Exercise prompt – The answer must consist of every line below that holds the word "Open".

Collected data entries
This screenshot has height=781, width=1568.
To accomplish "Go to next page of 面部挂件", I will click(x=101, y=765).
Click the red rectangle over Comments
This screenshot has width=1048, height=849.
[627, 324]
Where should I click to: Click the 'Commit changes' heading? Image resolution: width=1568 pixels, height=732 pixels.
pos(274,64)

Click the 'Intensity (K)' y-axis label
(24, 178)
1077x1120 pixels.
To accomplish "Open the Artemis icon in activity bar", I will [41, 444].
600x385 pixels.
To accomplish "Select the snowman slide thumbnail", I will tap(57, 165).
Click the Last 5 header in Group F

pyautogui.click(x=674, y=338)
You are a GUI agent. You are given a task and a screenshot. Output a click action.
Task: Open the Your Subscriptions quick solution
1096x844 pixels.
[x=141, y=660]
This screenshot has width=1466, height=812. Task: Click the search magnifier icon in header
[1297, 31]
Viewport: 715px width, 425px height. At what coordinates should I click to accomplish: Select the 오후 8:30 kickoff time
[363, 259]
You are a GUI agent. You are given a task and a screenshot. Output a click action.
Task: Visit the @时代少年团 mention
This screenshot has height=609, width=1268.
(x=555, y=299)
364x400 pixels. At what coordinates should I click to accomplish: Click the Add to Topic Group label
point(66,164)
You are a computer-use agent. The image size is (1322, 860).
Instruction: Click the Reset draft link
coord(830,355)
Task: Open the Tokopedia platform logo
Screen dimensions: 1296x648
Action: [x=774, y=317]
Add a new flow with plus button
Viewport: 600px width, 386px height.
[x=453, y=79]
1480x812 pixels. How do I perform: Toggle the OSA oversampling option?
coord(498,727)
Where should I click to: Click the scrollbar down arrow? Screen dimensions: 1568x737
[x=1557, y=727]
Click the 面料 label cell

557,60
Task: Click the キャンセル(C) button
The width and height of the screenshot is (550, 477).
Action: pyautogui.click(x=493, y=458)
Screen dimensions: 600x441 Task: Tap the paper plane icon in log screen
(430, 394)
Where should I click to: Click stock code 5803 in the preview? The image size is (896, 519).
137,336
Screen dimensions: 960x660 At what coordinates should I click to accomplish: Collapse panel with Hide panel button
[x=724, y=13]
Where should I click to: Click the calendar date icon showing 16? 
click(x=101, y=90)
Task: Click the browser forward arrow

Solution to this task –
To accomplish "Open the Artemis icon in activity bar", I will [41, 444].
Task: Open the Your Subscriptions quick solution
Task: Open the Tokopedia platform logo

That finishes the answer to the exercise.